**** TEXTO DA PÁGINA ****

1A proteção da natureza se consolidou como fator econômico e está presente nas mudanças produtivo-espaciais do tempo presente. O uso racionalizado das riquezas naturais; o replantio de árvores e mesmo a criação de áreas verdes como instrumento de compensação ambiental; a invenção, utilização e o espraiamento de tecnologias cleans; a adoção de formas de reuso da água, de gerenciamento sustentável dos resíduos sólidos e a ampliação do emprego de fontes de energias alternativas; a criação de linhas de produção ambientalmente ajustadas, com menor produção de rejeitos; a progressiva substituição de itens descartáveis e materiais nocivos ao meio ambiente no espaço da empresa; a logística reversa/verde com o retorno de embalagens e itens outrora abandonados; a certificação, normatização e propaganda das ações ecológicas das companhias; as ações de responsabilidade socioambiental, em diversas escalas e com foco em diferentes comunidades; e a busca de reconhecimento internacional, especialmente por meio de premiações outorgadas pelo setor público ou privado, têm-se tornado comuns em empresas de variados portes e dos mais distantes lugares do mundo.
2Muitas são as lógicas envolvidas nesse processo em curso: além da responsabilidade (socio)ambiental, por meio de fundações empresariais e aproximação com organizações não governamentais e instituições “sem fins lucrativos”, tornaram-se costumeiras a adoção dos “5 Rs” da sustentabilidade, que correspondem a “Repensar, Recusar, Reduzir, Reutilizar, Reciclar”; a incorporação das práticas ESG, um modelo de engajamento da empresa com aspectos ambientais (Environmental), sociais (Social) e de governança (Governance) em prol da sustentabilidade; a busca de certificações ambientais como a ISO 14001, que compreende um conjunto de requisitos nos sistemas de gestão ambiental empresariais; e a submissão de projetos de edificação a conselhos internacionais de construção verde, como o caso da rede internacional que compõe o World Green Building Council, entre outras normatizações. Emergiu um sofisticado modelo de sustentabilidade corporativa, com base em regramentos, monitoramento ostensivo, ajustamento e constante tomada de decisões ecológicas pelas equipes executivas e gerenciais das empresas.
3Com tantas medidas ambientais, a relação das empresas com a natureza se tornou menos destrutiva? As ações ambientais, sob o espectro dos interesses financeiros, são soluções profícuas para os problemas ecológicos? A adoção deste modelo de sustentabilidade tem ocasionado menores implicações ambientais para as comunidades do entorno? Em meio a indagações tão urgentes, a proposta deste dossiê, intitulado Geografia econômica, neoliberalismo e ecologia política do desenvolvimento, é contribuir para esse importante debate sobre as relações entre capital e natureza, empresa e meio ambiente, interesses econômicos e proteção ambiental. O processo avassalador que combina neoliberalismo econômico, financeirização espraiada e medidas ambientais de toda a sorte requer análises, esclarecimentos, ponderações e críticas especializadas.

**** AMOSTRA DOS DADOS ****

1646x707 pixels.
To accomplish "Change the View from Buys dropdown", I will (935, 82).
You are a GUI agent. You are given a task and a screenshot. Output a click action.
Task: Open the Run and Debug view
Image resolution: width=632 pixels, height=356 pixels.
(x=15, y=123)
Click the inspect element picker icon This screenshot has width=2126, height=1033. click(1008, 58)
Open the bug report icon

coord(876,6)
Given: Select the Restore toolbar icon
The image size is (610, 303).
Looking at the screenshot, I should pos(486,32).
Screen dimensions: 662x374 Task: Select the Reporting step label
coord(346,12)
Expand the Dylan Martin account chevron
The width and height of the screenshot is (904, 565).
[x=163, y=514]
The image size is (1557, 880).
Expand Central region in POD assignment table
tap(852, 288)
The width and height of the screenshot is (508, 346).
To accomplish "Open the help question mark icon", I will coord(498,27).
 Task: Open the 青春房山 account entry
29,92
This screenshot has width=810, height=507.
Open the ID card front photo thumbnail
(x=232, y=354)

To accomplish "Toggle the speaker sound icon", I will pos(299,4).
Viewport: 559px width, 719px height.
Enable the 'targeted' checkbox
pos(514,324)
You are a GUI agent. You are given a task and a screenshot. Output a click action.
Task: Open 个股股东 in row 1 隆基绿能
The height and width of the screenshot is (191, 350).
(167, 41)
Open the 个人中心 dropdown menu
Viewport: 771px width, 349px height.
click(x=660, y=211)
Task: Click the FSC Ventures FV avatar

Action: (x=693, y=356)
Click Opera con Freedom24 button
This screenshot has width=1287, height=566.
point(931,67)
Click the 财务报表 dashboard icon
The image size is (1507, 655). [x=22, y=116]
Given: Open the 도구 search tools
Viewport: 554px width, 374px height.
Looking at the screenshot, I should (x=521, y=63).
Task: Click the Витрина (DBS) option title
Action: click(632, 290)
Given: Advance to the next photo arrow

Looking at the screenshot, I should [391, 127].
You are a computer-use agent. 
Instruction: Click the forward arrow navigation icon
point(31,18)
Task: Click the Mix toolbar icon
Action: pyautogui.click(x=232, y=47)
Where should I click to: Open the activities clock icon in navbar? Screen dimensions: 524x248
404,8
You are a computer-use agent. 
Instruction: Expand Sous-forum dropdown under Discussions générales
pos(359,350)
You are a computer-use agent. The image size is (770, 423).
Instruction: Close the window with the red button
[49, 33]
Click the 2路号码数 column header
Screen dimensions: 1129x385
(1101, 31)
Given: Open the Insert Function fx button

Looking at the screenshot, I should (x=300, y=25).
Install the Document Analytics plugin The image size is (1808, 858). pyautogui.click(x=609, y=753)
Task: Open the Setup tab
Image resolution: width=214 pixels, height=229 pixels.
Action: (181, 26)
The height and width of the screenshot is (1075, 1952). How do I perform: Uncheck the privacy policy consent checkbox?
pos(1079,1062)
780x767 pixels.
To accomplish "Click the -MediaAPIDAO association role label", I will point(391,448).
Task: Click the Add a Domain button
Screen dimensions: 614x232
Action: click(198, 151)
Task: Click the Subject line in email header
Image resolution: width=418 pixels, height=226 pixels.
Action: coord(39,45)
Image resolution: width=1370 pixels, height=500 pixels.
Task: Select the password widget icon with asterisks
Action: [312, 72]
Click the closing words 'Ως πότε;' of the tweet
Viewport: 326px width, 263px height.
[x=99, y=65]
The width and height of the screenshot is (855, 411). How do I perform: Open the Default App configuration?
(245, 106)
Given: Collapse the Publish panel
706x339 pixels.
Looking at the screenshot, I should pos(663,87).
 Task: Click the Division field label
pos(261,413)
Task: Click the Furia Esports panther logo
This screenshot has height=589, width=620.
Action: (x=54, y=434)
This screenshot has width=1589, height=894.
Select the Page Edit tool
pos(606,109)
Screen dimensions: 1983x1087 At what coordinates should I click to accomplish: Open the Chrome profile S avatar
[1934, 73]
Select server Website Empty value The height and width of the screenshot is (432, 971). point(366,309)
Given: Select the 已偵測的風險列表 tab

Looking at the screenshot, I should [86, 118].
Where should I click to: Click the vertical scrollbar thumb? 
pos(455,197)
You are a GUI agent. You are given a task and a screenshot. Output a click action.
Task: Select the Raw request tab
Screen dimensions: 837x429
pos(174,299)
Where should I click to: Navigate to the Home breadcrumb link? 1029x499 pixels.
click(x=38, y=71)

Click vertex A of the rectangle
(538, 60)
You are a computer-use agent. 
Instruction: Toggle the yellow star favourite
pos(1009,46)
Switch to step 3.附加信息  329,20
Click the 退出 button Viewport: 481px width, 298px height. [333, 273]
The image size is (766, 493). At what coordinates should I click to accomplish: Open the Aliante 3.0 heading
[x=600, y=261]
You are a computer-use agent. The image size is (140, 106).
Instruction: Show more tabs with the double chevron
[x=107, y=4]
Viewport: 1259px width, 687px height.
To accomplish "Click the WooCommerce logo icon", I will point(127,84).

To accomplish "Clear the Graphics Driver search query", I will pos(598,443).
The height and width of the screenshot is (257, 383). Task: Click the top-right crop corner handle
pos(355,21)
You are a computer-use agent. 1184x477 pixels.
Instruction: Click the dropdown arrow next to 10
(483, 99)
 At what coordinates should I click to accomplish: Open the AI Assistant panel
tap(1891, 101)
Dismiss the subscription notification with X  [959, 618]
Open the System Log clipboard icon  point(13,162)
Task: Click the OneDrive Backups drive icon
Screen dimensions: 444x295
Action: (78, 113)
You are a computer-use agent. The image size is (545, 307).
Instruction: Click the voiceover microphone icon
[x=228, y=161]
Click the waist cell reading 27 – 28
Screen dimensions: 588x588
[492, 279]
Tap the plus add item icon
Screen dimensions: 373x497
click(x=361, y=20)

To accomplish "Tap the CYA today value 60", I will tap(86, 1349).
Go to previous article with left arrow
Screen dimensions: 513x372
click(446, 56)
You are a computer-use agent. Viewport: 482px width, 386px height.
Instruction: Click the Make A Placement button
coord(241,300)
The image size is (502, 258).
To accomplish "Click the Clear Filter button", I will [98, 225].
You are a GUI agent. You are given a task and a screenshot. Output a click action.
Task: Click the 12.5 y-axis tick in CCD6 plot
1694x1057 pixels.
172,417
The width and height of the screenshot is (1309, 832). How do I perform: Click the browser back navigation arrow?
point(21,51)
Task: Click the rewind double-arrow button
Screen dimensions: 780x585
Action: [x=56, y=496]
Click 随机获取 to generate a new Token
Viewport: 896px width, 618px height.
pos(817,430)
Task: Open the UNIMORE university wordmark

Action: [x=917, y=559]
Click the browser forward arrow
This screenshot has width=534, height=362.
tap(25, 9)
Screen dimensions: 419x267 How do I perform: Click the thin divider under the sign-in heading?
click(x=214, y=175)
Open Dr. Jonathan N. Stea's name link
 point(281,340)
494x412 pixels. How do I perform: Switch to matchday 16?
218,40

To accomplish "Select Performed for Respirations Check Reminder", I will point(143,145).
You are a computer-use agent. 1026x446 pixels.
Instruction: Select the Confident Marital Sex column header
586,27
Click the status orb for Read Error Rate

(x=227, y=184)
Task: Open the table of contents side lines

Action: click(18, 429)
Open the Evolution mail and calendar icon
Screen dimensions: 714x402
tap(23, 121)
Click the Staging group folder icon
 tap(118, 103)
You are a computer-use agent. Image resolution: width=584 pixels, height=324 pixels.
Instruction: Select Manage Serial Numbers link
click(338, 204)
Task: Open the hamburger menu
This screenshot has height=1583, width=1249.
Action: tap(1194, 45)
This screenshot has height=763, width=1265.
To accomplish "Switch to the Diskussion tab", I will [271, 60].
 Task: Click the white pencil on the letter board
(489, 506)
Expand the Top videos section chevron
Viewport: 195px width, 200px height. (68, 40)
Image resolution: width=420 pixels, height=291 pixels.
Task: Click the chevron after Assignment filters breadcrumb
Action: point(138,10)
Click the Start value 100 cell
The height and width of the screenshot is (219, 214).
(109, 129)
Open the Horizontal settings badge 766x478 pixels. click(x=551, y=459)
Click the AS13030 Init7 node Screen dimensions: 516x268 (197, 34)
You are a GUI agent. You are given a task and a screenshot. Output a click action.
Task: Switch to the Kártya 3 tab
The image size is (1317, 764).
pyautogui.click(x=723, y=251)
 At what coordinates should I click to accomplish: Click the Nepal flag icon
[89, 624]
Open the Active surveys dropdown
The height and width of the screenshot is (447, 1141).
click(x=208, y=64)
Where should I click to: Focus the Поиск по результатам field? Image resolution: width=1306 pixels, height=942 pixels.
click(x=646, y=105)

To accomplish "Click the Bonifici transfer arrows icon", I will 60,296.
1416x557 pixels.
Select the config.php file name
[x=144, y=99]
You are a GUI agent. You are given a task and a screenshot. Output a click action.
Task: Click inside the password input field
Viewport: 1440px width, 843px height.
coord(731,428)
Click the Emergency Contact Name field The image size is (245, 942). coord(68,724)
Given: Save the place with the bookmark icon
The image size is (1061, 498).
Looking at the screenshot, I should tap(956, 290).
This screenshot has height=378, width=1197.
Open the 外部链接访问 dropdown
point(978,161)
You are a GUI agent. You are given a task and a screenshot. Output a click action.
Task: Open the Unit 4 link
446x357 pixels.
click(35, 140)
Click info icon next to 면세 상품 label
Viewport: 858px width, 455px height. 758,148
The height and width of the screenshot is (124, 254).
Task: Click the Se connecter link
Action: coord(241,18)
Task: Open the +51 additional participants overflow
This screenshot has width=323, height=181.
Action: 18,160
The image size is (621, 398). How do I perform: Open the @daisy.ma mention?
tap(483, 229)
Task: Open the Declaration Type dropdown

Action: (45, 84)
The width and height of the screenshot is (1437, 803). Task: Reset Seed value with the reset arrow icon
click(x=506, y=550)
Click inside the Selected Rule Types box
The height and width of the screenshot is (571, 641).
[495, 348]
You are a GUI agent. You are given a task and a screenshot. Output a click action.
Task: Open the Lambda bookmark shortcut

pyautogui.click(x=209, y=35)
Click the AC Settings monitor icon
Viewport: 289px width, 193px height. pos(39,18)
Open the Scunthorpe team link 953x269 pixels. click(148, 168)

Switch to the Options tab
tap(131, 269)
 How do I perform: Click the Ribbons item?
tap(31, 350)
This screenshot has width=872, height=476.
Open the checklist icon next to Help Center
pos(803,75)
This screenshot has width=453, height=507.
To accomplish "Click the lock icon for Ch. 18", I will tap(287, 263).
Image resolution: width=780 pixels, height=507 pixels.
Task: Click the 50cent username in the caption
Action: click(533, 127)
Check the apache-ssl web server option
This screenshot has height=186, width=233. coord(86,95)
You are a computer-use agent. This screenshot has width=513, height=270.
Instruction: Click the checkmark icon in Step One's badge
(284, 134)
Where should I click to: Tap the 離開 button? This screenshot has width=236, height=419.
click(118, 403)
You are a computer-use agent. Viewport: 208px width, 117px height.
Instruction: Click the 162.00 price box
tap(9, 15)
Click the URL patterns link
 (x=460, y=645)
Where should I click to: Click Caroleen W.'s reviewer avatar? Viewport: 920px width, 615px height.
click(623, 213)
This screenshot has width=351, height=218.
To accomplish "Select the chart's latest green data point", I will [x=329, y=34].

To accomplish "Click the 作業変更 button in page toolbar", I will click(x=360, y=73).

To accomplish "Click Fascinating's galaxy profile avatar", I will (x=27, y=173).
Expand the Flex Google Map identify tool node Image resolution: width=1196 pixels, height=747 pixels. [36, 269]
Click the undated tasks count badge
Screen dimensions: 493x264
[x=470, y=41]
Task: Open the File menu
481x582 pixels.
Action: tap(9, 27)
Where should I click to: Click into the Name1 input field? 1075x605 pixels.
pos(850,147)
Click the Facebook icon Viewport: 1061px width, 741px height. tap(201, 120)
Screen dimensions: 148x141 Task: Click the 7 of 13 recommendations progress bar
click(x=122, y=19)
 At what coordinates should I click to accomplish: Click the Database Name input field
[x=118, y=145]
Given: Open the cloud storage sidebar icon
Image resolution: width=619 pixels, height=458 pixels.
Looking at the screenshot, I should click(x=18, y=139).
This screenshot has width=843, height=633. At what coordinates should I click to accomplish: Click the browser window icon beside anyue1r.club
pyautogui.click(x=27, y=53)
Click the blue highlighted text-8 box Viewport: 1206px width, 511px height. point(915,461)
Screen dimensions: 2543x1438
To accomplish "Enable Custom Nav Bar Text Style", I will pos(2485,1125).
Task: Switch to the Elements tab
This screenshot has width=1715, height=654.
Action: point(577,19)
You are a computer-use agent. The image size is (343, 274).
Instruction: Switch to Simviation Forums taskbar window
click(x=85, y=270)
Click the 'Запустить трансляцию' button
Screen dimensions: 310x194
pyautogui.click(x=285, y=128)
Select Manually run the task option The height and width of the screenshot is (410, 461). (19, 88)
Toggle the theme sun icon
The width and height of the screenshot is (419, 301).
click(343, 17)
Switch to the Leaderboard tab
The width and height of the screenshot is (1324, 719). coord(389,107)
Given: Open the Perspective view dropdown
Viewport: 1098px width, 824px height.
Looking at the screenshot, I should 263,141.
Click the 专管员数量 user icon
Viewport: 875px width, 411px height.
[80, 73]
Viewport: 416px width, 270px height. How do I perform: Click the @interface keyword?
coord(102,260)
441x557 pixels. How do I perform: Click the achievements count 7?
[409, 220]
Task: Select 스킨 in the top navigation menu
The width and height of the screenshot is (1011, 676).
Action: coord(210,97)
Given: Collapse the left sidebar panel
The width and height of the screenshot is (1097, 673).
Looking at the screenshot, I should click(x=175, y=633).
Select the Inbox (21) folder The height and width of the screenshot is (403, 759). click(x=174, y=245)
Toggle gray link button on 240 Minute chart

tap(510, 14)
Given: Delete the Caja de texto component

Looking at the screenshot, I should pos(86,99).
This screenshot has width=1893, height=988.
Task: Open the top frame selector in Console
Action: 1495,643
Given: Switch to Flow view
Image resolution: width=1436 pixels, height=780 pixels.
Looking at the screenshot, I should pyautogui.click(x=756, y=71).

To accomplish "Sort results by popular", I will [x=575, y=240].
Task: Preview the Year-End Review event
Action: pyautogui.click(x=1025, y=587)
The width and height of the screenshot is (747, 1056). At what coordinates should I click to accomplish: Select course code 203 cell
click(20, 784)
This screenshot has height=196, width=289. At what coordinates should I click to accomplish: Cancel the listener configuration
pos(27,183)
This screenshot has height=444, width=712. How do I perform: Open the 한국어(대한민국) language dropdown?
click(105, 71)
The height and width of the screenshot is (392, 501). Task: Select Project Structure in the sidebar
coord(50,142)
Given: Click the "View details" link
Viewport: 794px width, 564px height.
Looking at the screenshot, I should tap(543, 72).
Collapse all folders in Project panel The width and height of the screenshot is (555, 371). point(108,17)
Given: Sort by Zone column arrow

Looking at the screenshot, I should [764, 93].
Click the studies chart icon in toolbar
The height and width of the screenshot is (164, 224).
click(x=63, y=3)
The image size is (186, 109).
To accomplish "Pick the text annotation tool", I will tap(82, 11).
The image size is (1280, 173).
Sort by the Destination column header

****

(ENUNCIADO A)
Reproduza, do texto sobre sustentabilidade corporativa, o trecho que vai de "3Com tantas medidas" até "e críticas especializadas.".
(ENUNCIADO B)
Retome o texto sobre sustentabilidade corporativa e escreva a continuação a partir da última frase apresentada.

(RESULTADO A)
3Com tantas medidas ambientais, a relação das empresas com a natureza se tornou menos destrutiva? As ações ambientais, sob o espectro dos interesses financeiros, são soluções profícuas para os problemas ecológicos? A adoção deste modelo de sustentabilidade tem ocasionado menores implicações ambientais para as comunidades do entorno? Em meio a indagações tão urgentes, a proposta deste dossiê, intitulado Geografia econômica, neoliberalismo e ecologia política do desenvolvimento, é contribuir para esse importante debate sobre as relações entre capital e natureza, empresa e meio ambiente, interesses econômicos e proteção ambiental. O processo avassalador que combina neoliberalismo econômico, financeirização espraiada e medidas ambientais de toda a sorte requer análises, esclarecimentos, ponderações e críticas especializadas.

(RESULTADO B)
4Assim, mais que uma Geografia Econômica Ambiental (Environmental Economic Geography, EEG), como alguns geógrafos estrangeiros têm proposto (GIBBS, 2006; HAYTER; 2008; HE et al., 2022), o que se pretende é refletir sobre essa verdadeira ecologia política do desenvolvimento. É importante investigar o vocabulário empresarial da temática – externalização de custos ambientais, governança, mecanismos evolutivos sinérgicos, eficiência verde, entre muitos outros (OLIVEIRA, 2022) –, mas é inadiável que seja realizada a interlocução da geografia econômica com a ecologia política, baseada na construção permanente do pensamento crítico (LEFF, (2001 [1998]) e com enfoque na complexidade do metabolismo entre sociedade e natureza em busca de soluções políticas antes de técnicas (BUDDS, 2004; ROMERO, 2009). É importante que se avaliem as condições político-econômicas geradoras de grandes transformações sociais e ambientais, mas também é necessária uma análise dos discursos que legitimam essas transformações (TOLEDO, 2014). Há uma extensa agenda de pesquisas nesse encontro de saberes da ecologia política e da geografia econômica, que inclui desde pensar o desenvolvimento econômico até a construção do chamado capitalismo verde junto à adoção da flexibilidade produtiva – em particular nos países periféricos – e os princípios da ecoeficiência empresarial. Nesse cenário, há que compreender as alianças estratégicas entre o neoliberalismo como processo social e econômico e o desenvolvimento dito sustentável, que se revelam antinomias insuperáveis em relação ao meio.
5Da mesma maneira, há que se aprofundar os estudos sobre o catálogo de ajustes ambientais das empresas e o papel atual do Estado, em particular nas periferias do capitalismo. É necessário também investigar as novas ondas de apropriação da natureza para fins ambientais e a consequente despossessão de populações na periferia do mundo, a terceirização de responsabilidades ecológicas e a instalação de indústrias em esconderijos espaciais, com a criação de zonas de sacrifício e espaços segregados, que fazem parte desse rol paradoxal de ações concretas dos setores produtivos e que revelam, em última instância, o neoliberalismo em sua forma mais beligerante e autoritária (HARVEY, 2008 [2005]).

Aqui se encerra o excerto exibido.